Il passaggio da cavallo a ciuccio ha portato fortuna!

Cosa hanno in comune il celeste, il mare ed un asino? Il Napoli. Molte squadre assumono come bandiera identificativa della propria forza un animale che li rappresenti, come la zebra per la Juventus, o il cavallo prima e poi l’asino per il Napoli. Se però, ad esempio, la zebra viene associata alla Juventus per motivi cromatici, per la squadra campana le motivazioni sono un po’ più bizzarre: fino agli anni ’20 del novecento il simbolo era, infatti, il cavallo. Era indubbiamente più nobile ed elegante, inoltre figurava anche come icona del Regno Di Napoli e presentava un logo blu e una sigla in oro, A.C.N. (Associazione Calcio Napoli).
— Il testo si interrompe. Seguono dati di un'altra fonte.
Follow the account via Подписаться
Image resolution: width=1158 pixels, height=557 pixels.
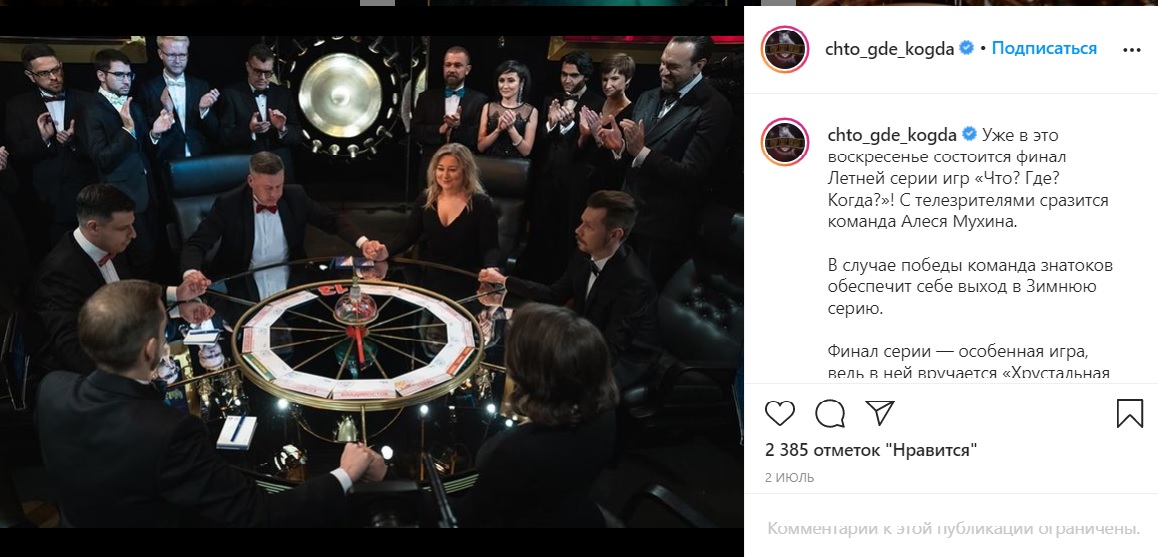coord(1044,48)
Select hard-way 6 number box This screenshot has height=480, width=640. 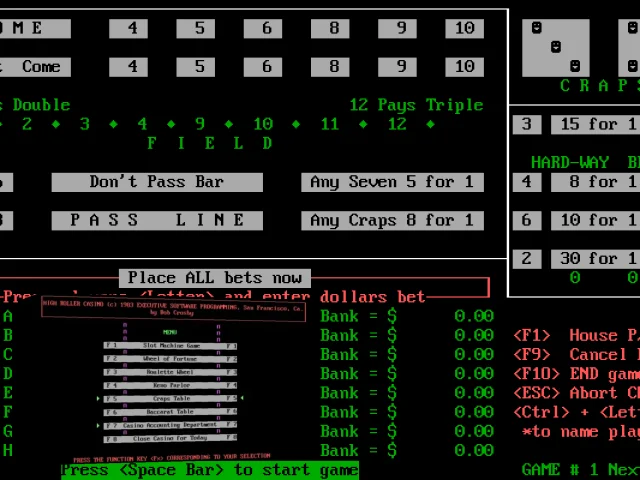pos(527,220)
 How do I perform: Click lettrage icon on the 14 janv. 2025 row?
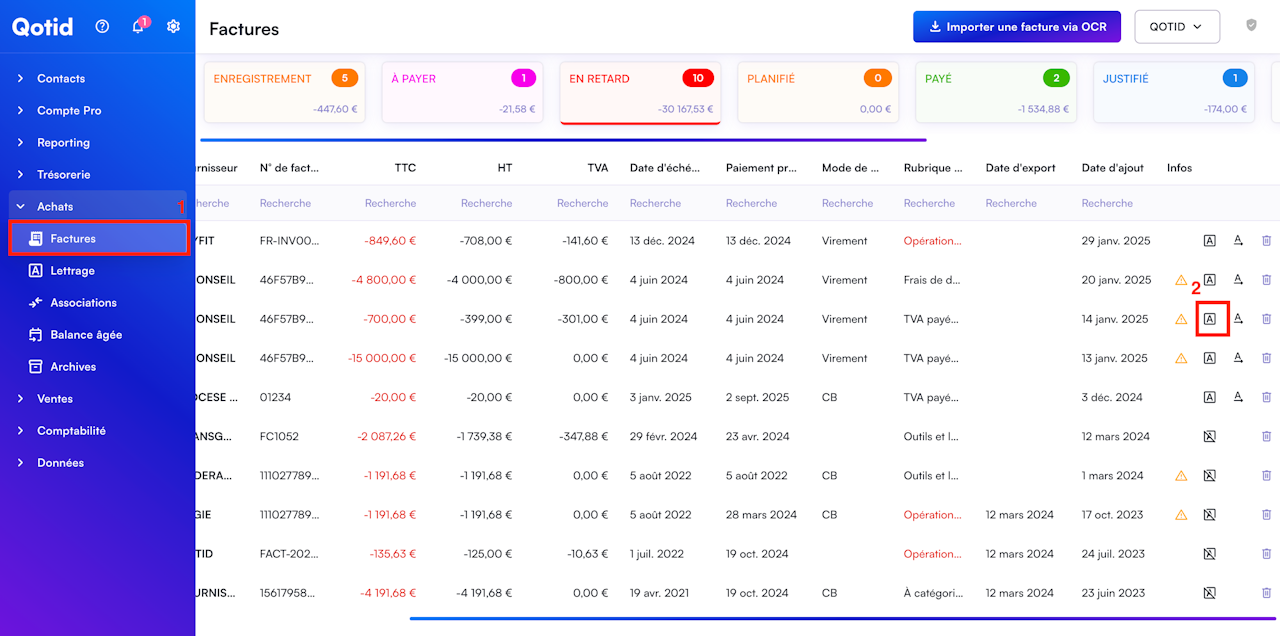(1209, 319)
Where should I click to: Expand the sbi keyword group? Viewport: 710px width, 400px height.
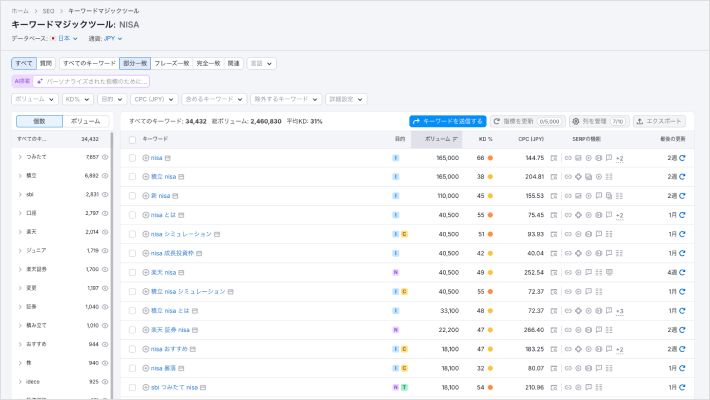point(20,194)
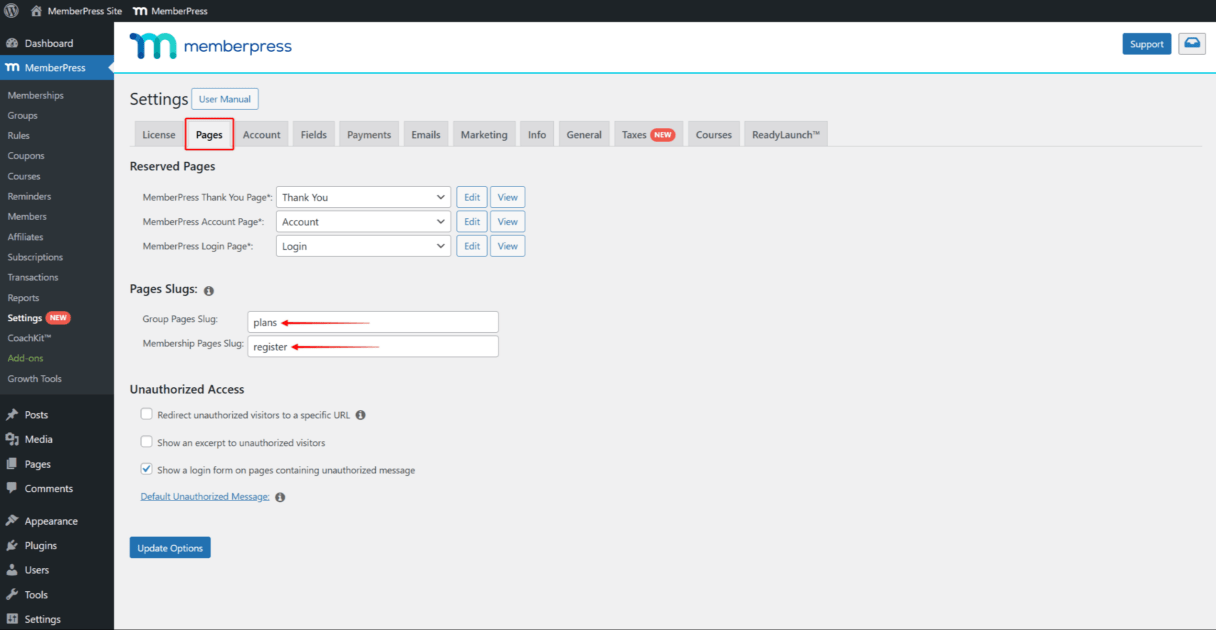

Inizialmente l’oro dello stemma non rappresentava il successo della squadra, anzi gli azzurri dovettero affrontare agli esordi, datati 1926, un periodo molto complesso e mesto, durante il quale tantissimi tifosi furono costretti ad ingerire troppi “bocconi amari”, cioè sconfitte e un solo pareggio contro il Cagliari. La squadra, più che assomigliare a un cavallo energico, sembrava essere un asino e pure stanco. Così, tra le stradine napoletane iniziò a vagheggiare una leggenda folcloristica, ovvero quella del ciuccio. La squadra calcistica, infatti, ricordava un asino famoso a Napoli, che apparteneva a Fechella, un ambulante che percorreva i quartieri con un malandato asinello, il quale, appena gli era possibile, preso dalla continua spossatezza, si accasciava. Vagando questa voce fra i vicoli della città, giunse a Felice Scandone, giornalista del Corriere del Mezzogiorno, che decise di riportarla in un articolo, facendo così da megafono a una diceria scherzosa che fino a quel momento serviva per smorzare l’animo sconfitto della squadra e dei suoi tifosi. Eppure, quasi per magia, ci fu una rimonta incredibile del Napoli e il ciuccio divenne simbolo di fortuna e di gioia partita dopo partita. Ecco spiegato il culto che ricorre tra i napoletani per l’asinello che agli esordi sfilava per la città al posto delle mille bandiere, come ad oggi.